The defineDomain + wireDomain split makes it especially easy to swap infrastructure for testing -- the domain definition is shared, only the wiring differs:

// Shared domain definition
const bankingDomain = defineDomain({
  writeModel: { aggregates: { BankAccount } },
  readModel: { projections: { BankAccount: BankAccountProjection } },
});

// Production wiring
const prodDomain = await wireDomain(bankingDomain, {
  infrastructure: () => createProductionInfrastructure(),
  aggregates: { persistence: () => new PostgresEventStore() },
  buses: () => createProductionBuses(),
});

// Test wiring
const testDomain = await wireDomain(bankingDomain, {
  logger: new NoopLogger(), // Suppress framework logging in tests
  infrastructure: () => ({
    clock: new FixedClock(new Date("2026-01-01")),
    bankAccountViewRepository: new InMemoryBankAccountViewRepository(),
    transactionViewRepository: new InMemoryTransactionViewRepository(),
  }),
  aggregates: {
    persistence: () => new InMemoryEventSourcedAggregatePersistence(),
  },
  buses: () => ({
    commandBus: new InMemoryCommandBus(),
    eventBus: new EventEmitterEventBus(),
    queryBus: new InMemoryQueryBus(),
  }),
});

Same domain definition, different wiring. The domain logic does not change -- only the infrastructure factories differ between environments.
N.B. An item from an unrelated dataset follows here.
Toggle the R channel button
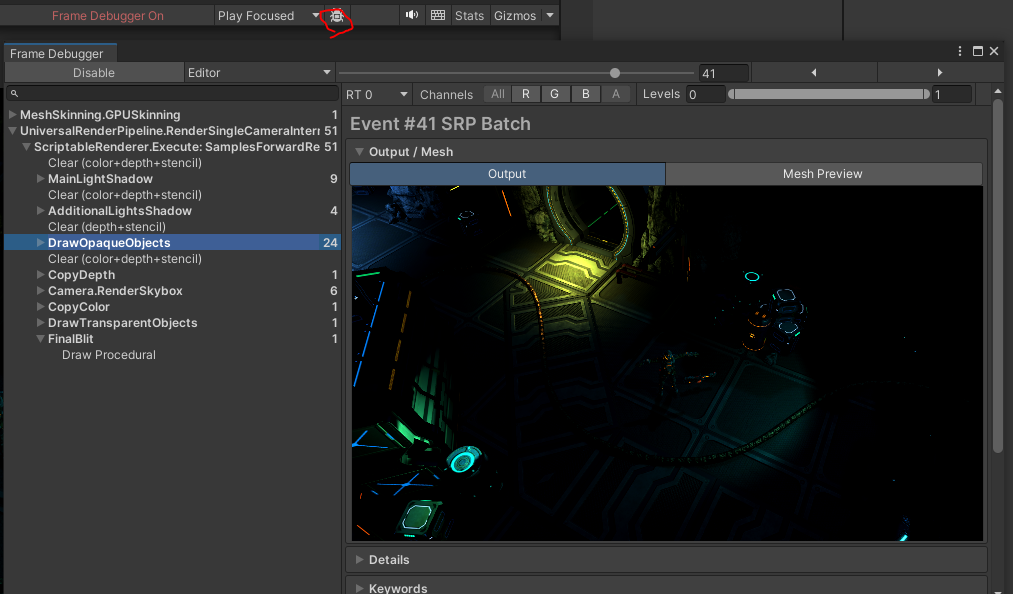Image resolution: width=1013 pixels, height=594 pixels. [526, 94]
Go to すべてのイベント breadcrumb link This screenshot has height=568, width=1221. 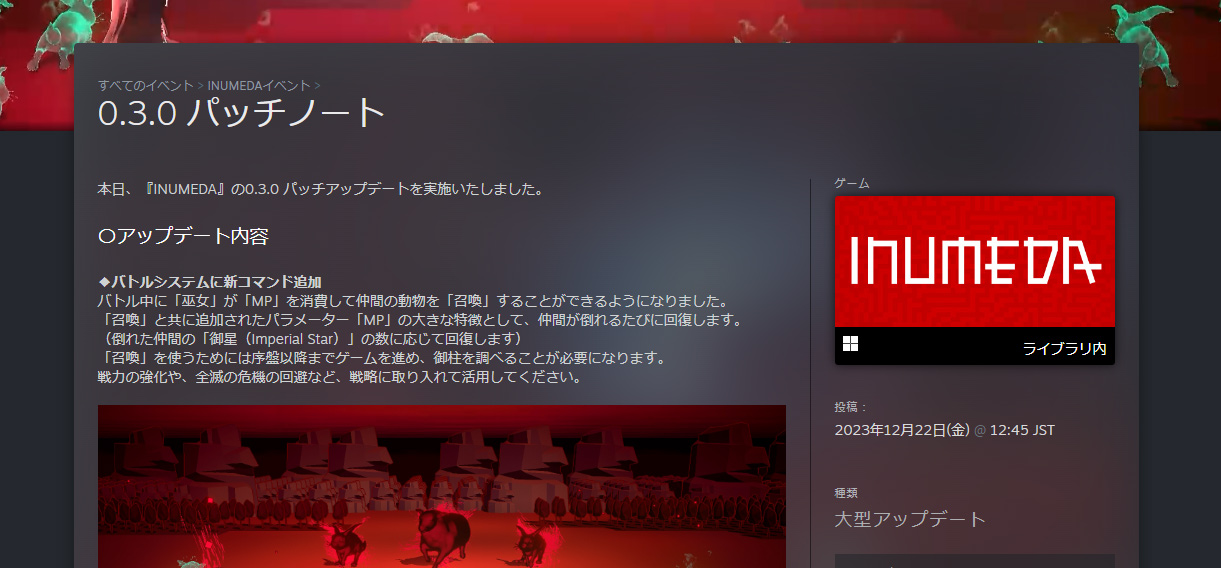click(146, 86)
Accessing Buses at Runtime

After configuration, buses are available on domain.infrastructure:

const domain = await wireDomain(bankingDomain, {
  /* ... */
});

const { commandBus, eventBus, queryBus } = domain.infrastructure;

Resource Cleanup with Closeable

If your custom infrastructure holds resources that need cleanup on shutdown (database pools, file handles, network connections), implement the Closeable interface:

import type { Closeable } from "@noddde/core";

class PostgresBankAccountRepository
  implements BankAccountViewRepository, Closeable
{
  constructor(private readonly pool: Pool) {}

  async close(): Promise<void> {
    await this.pool.end();
  }

  // ... repository methods
}

When domain.shutdown() is called, the domain automatically discovers all infrastructure components that implement Closeable and calls close() on each one. No additional registration is needed — just implement the interface.

See Graceful Shutdown for the full shutdown lifecycle.